• What the task requires
Your answer must be an exact copy of the entries below, with every picture removed.

(Dataset entries)
◇ ◇ ◇

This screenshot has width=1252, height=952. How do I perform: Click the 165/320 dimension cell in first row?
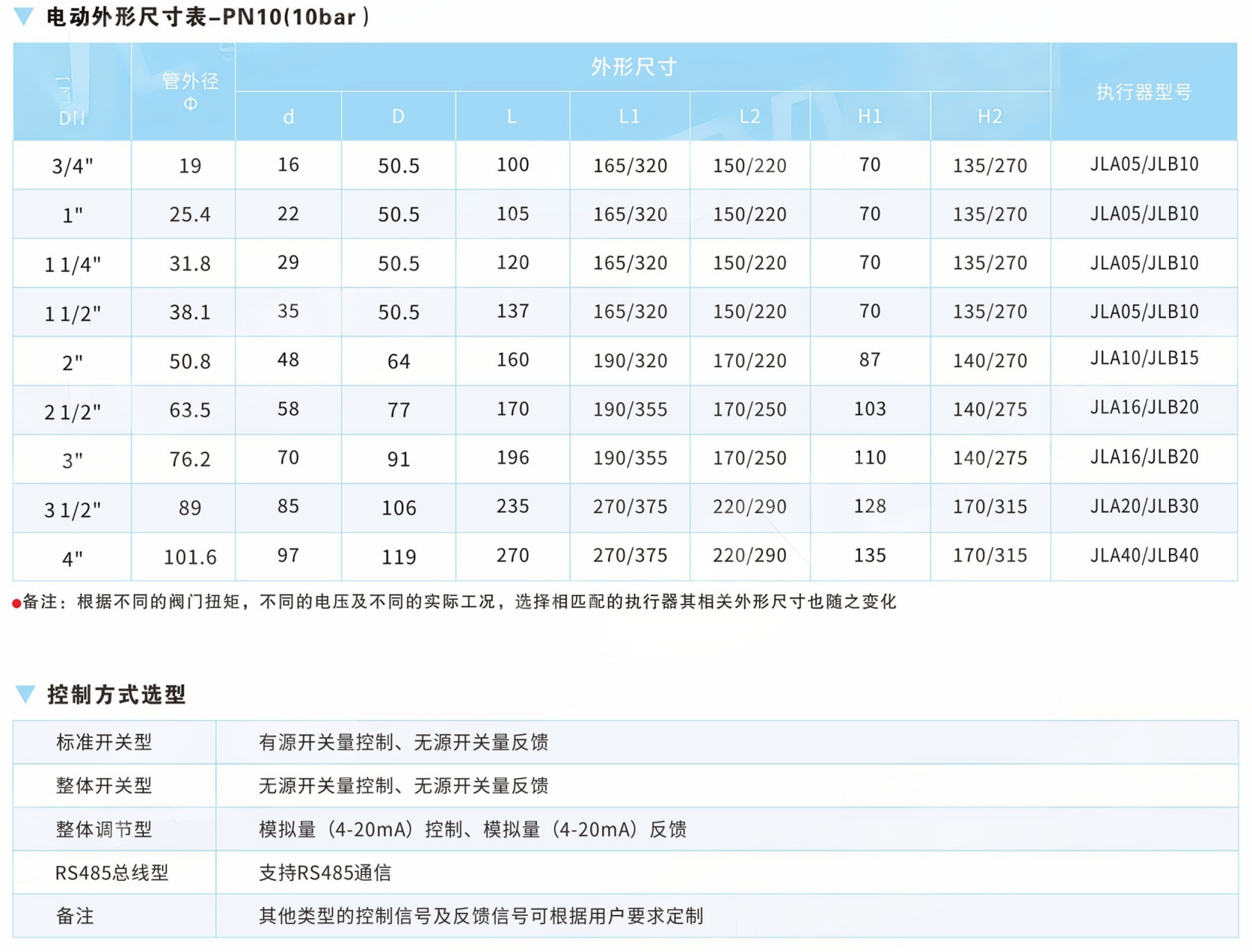[629, 165]
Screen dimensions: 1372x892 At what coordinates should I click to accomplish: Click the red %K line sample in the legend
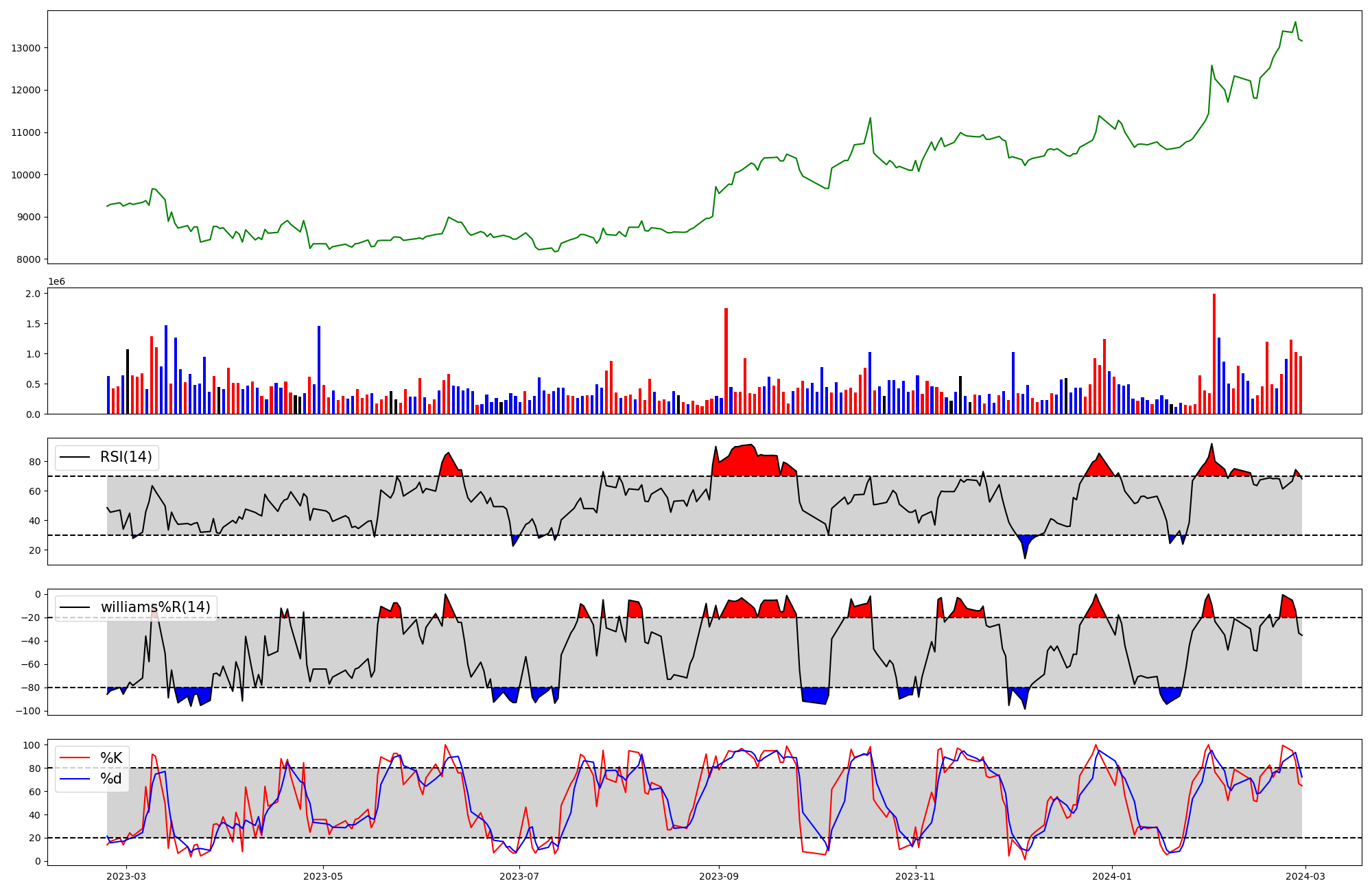click(75, 758)
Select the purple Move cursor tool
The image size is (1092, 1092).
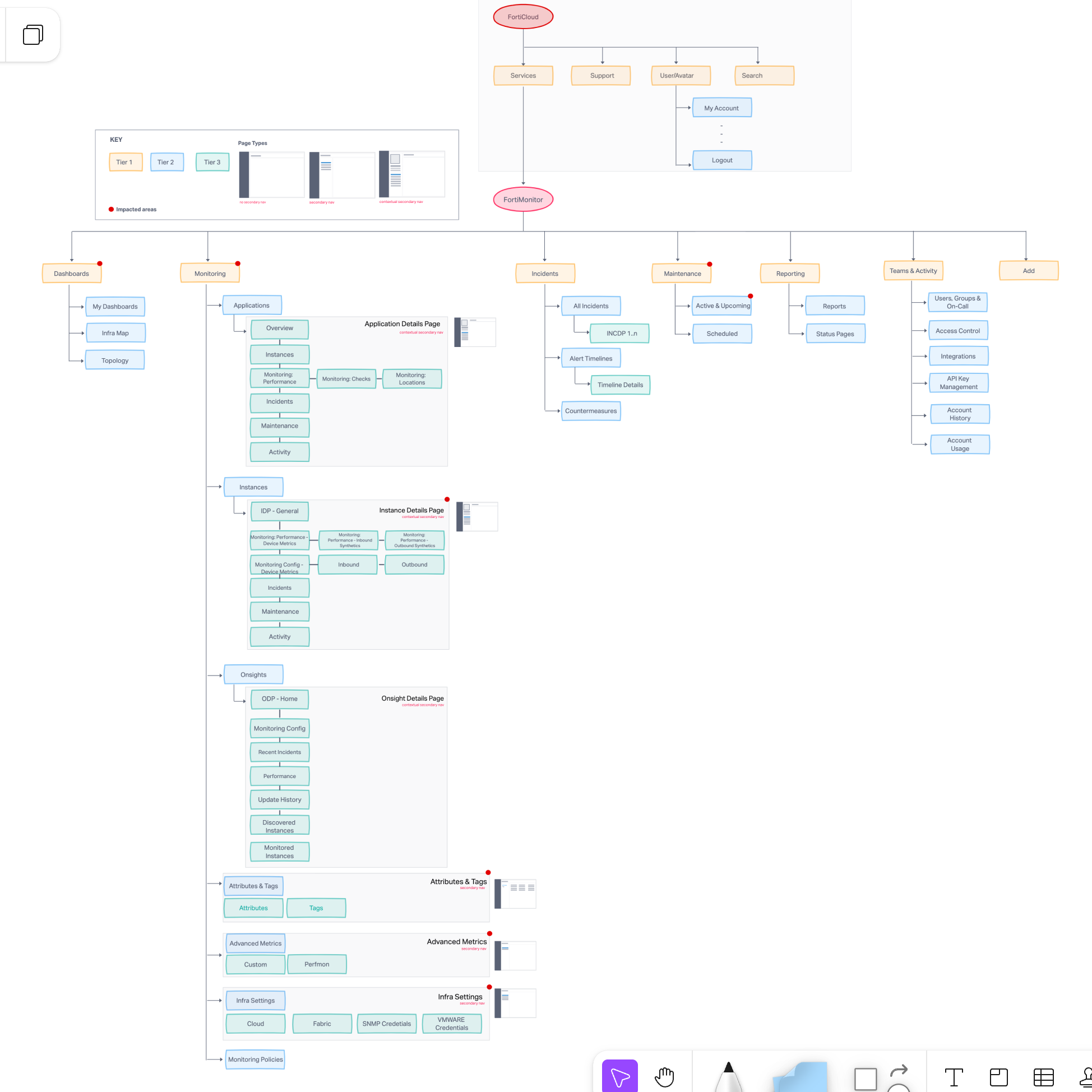[619, 1076]
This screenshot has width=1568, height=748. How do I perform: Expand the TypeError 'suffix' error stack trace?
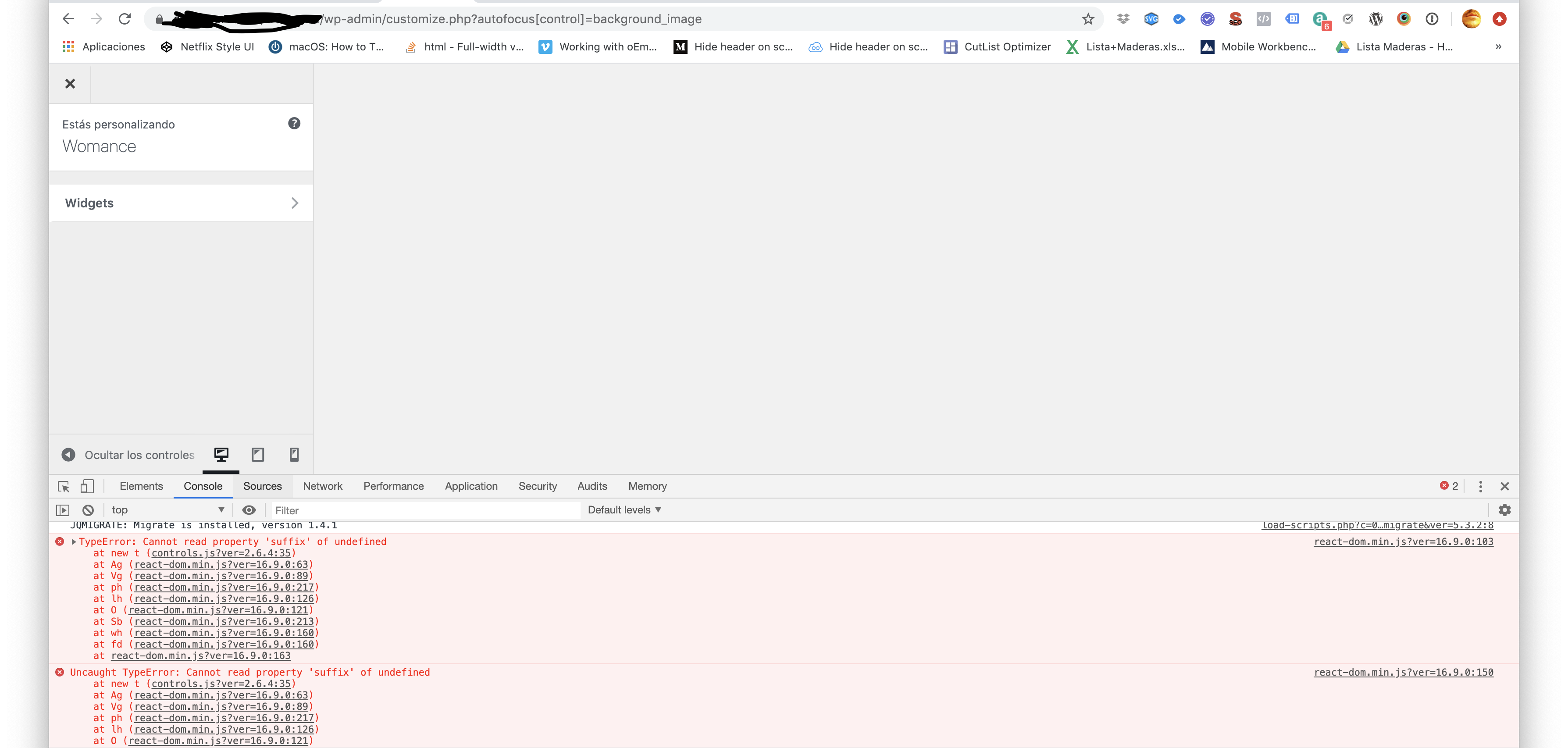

◇ ◇ ◇

• Task result
This screenshot has width=1252, height=952. How do I perform: Click the 165/320 dimension cell in first row?
[629, 165]
Screen dimensions: 1372x892 At what coordinates should I click to accomplish: Click the red %K line sample in the legend
click(75, 758)
Select the purple Move cursor tool
The image size is (1092, 1092).
[619, 1076]
This screenshot has width=1568, height=748. How do I perform: Expand the TypeError 'suffix' error stack trace?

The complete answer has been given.